The problem>
The reply to the records below should contain exactly the lines from the line with "The width and height of the screenshot is (1456, 822)." through the line with "Click the hamburger menu at the top", and nothing besides.

•••••

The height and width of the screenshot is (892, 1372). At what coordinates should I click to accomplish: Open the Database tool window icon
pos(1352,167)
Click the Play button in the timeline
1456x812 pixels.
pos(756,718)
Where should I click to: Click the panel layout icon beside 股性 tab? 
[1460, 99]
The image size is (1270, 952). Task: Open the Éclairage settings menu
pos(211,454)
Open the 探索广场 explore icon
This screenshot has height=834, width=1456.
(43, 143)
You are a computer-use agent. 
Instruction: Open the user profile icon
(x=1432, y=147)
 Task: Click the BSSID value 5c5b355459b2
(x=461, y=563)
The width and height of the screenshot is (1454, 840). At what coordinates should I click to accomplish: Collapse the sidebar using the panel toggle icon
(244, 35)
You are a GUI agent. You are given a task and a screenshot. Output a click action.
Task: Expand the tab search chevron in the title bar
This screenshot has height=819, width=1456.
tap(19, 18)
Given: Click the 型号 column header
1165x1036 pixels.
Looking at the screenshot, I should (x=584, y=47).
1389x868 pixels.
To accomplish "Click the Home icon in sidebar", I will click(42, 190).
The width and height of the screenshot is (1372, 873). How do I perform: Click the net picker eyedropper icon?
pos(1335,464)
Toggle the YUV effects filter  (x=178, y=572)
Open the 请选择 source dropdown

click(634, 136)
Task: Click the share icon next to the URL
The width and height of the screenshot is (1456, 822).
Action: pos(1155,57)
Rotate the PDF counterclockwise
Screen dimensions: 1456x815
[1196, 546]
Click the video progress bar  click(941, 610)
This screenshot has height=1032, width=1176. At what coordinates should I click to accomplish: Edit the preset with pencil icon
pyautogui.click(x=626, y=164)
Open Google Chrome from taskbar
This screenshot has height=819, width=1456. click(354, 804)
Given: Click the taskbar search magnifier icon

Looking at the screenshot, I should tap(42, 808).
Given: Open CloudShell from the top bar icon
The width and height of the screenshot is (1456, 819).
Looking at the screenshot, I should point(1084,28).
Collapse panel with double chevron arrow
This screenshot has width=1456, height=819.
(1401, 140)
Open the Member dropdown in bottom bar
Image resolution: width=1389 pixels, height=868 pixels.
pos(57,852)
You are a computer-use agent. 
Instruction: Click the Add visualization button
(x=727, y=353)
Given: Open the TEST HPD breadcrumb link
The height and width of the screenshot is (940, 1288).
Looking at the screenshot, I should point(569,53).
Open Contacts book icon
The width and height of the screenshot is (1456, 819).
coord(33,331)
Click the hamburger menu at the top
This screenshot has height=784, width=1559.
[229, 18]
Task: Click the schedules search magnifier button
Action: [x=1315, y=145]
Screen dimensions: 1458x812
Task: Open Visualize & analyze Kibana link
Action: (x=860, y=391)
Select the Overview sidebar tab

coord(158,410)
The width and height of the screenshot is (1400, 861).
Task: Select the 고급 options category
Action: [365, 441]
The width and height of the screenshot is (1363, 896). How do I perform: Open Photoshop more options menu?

•••••

Task answer>
The width and height of the screenshot is (1456, 822).
Action: pos(1155,57)
Rotate the PDF counterclockwise
Screen dimensions: 1456x815
[1196, 546]
Click the video progress bar  click(941, 610)
This screenshot has height=1032, width=1176. At what coordinates should I click to accomplish: Edit the preset with pencil icon
pyautogui.click(x=626, y=164)
Open Google Chrome from taskbar
This screenshot has height=819, width=1456. click(354, 804)
Given: Click the taskbar search magnifier icon

Looking at the screenshot, I should tap(42, 808).
Given: Open CloudShell from the top bar icon
The width and height of the screenshot is (1456, 819).
Looking at the screenshot, I should point(1084,28).
Collapse panel with double chevron arrow
This screenshot has width=1456, height=819.
(1401, 140)
Open the Member dropdown in bottom bar
Image resolution: width=1389 pixels, height=868 pixels.
pos(57,852)
You are a computer-use agent. 
Instruction: Click the Add visualization button
(x=727, y=353)
Given: Open the TEST HPD breadcrumb link
The height and width of the screenshot is (940, 1288).
Looking at the screenshot, I should point(569,53).
Open Contacts book icon
The width and height of the screenshot is (1456, 819).
coord(33,331)
Click the hamburger menu at the top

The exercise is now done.